RECORDS SHOWN START
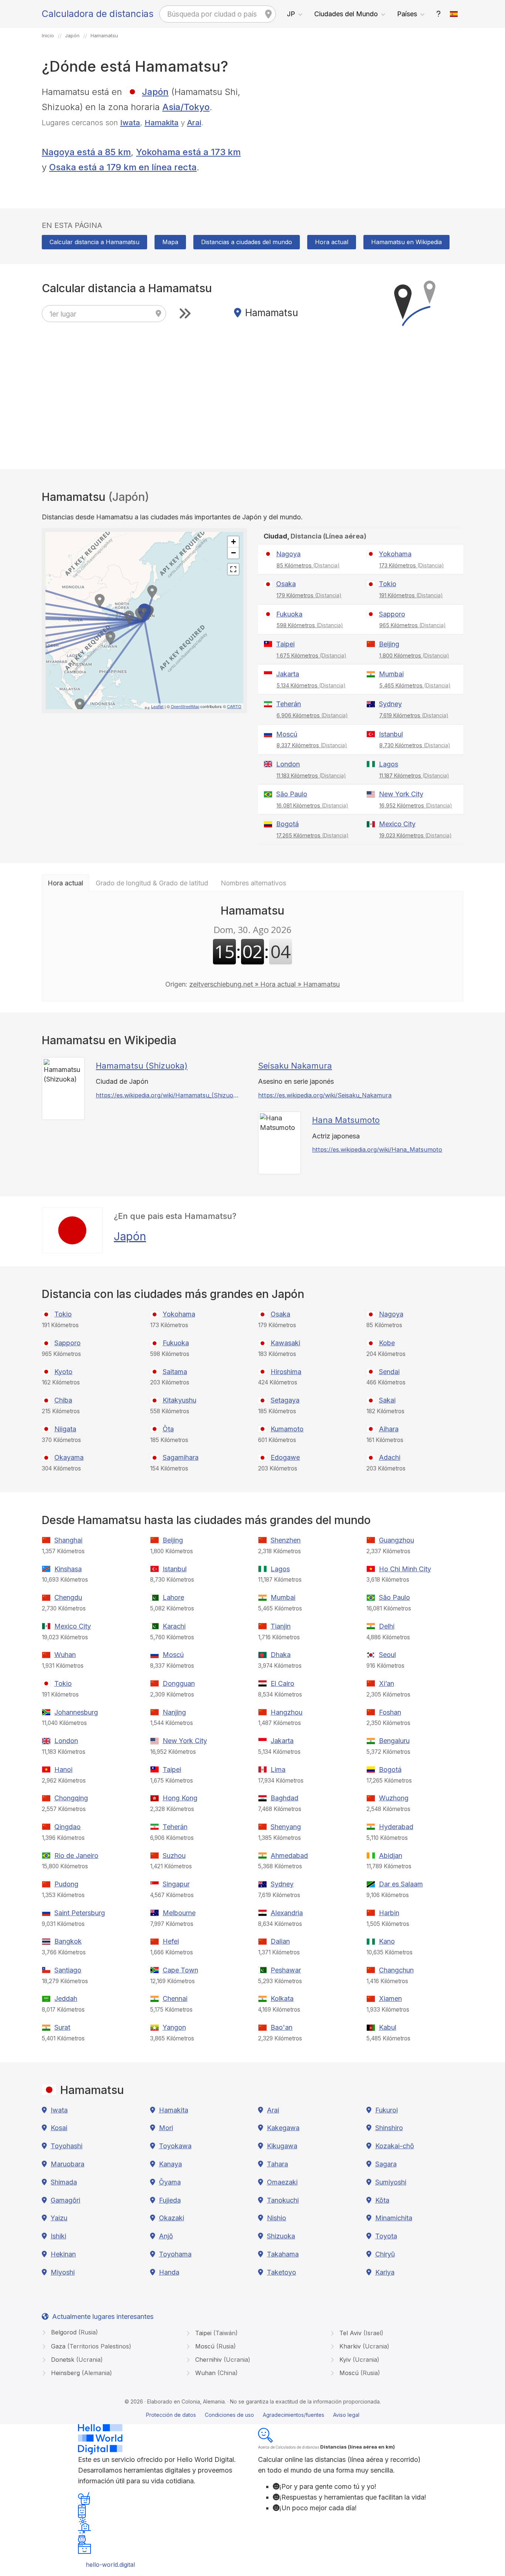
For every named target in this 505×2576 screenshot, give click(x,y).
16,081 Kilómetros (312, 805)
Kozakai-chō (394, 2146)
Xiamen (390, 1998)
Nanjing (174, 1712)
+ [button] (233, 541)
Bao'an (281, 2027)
RECORDS SHOWN END
TASK INSTRUCTIONS
All of the records need repeating exactly, except for the pictures.

ANSWER TO THIS EXERCISE
For every named target in this 505×2576 screenshot, give click(x,y).
16,081 Kilómetros (312, 805)
Kozakai-chō (394, 2146)
Xiamen (390, 1998)
Nanjing (174, 1712)
+ [button] (233, 541)
Bao'an (281, 2027)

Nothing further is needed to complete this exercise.